只是袁杨钰素来性情冷淡,除了自己的丈夫外,她极少对别的人表现出亲近之意。故这会看完莫璃的亲笔信后,她面上还是如刚刚一般,没什么特别的表情,甚至连眉毛都不曾动一下。旁边的乔封便笑呵呵地问:“阿钰,信中说的什么?”
袁杨钰将手里的信递给丈夫,乔封接过一看,不由就捋须点了点头:“这字写得不错,形似游龙,只是瞧着倒不大似出自女子之手。”
“确,确实是我家姑娘亲笔写的。”红豆到底年纪小,之前也不曾见过什么世面,加上袁杨钰面上的表情一直就很冷淡,故一听这话,她心头就是一急,生怕这两位贵人误会了莫璃,于是不由就出口辩解。一旁的贾黑心道这丫头怎么这会反不会看人下菜了,于是忙低声说了她一句:“你懂什么,人家乔先生那是夸咱东家。”其实他这话就是说给乔封听的,故说完后,他跟着就对乔封鞠了一躬,面上带着讨好的笑。
谢歌弦在一旁看着这一幕,面上不由露出一分浅笑,好整以暇地看着这一幕。乔封并不介意红豆刚刚的失态,仔细看完心中的内容后,便抬起脸笑道:“古人云字如其人,瞧这字,你们东家应该是位女中丈夫了。”

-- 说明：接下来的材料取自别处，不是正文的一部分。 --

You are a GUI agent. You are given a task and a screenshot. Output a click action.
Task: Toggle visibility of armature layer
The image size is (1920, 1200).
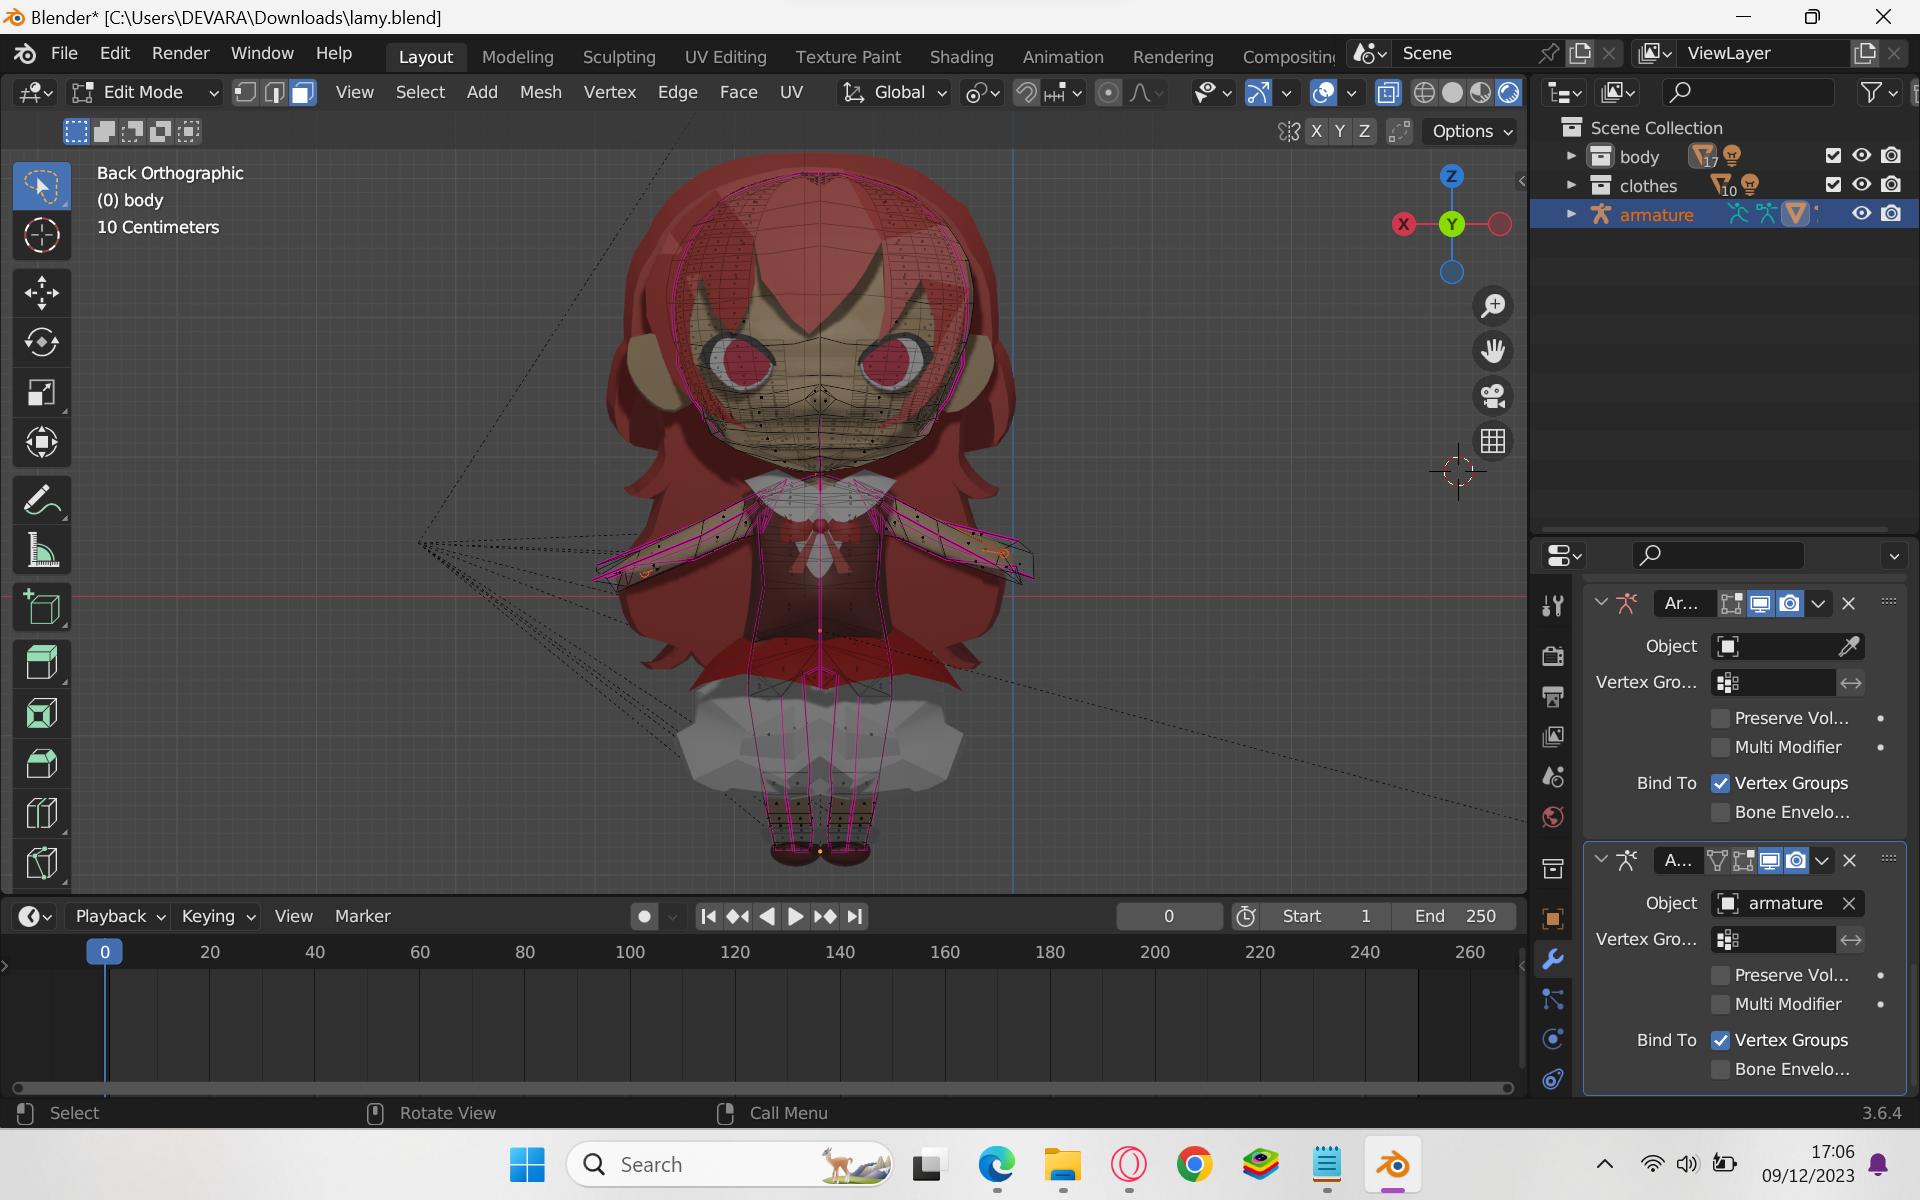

红豆一直在偷偷观察袁杨钰,可此时袁杨钰正端起旁边的五彩花神茶碗,轻轻拨着碗盖,并不表态。那静静的坐姿,却隐隐散发出一股令紧张的气场,红豆心里一时没底,不由就往谢歌弦那看了一眼,可她才看过去就听到乔封这句话。偏她此时心里只想着袁杨钰能答应莫璃信中之事,根本不知该怎么接乔封的话,于是心里不由更加紧张起来。而红豆只要一紧张,脑子就变成一根筋,因为不由又脱口而出:“我家姑娘没想要当丈夫,只是要招婿而已!”
袁杨钰正要喝茶呢,忽的听到这没头没脑的一句,差点将没烫着。
乔封一愣,谢歌弦却已摇头笑出声,贾黑抽搐这嘴角瞥了红豆一眼,红豆话一出口就知道自己说错了,顿时满脸通红地呆在那,她也不知自己怎么就蹦出这话来的。
“难不成你家姑娘是打算借我的花宴来招婿?”袁杨钰将手里的茶碗搁在几上后,才开口道了一句,且此时她眼中难得带上了几分戏谑。
“不,不不是……”红豆慌忙摆手,“是我说错了,我,我家姑娘不是这个意思,姑娘只是希望能出一分薄力,以,以表姑娘对袁师傅的感激之意!”红豆说着就垂下脸,肠子都快悔青了,“我,我不会说话,请袁师傅莫怪,千万别因我而误会了我家姑娘。”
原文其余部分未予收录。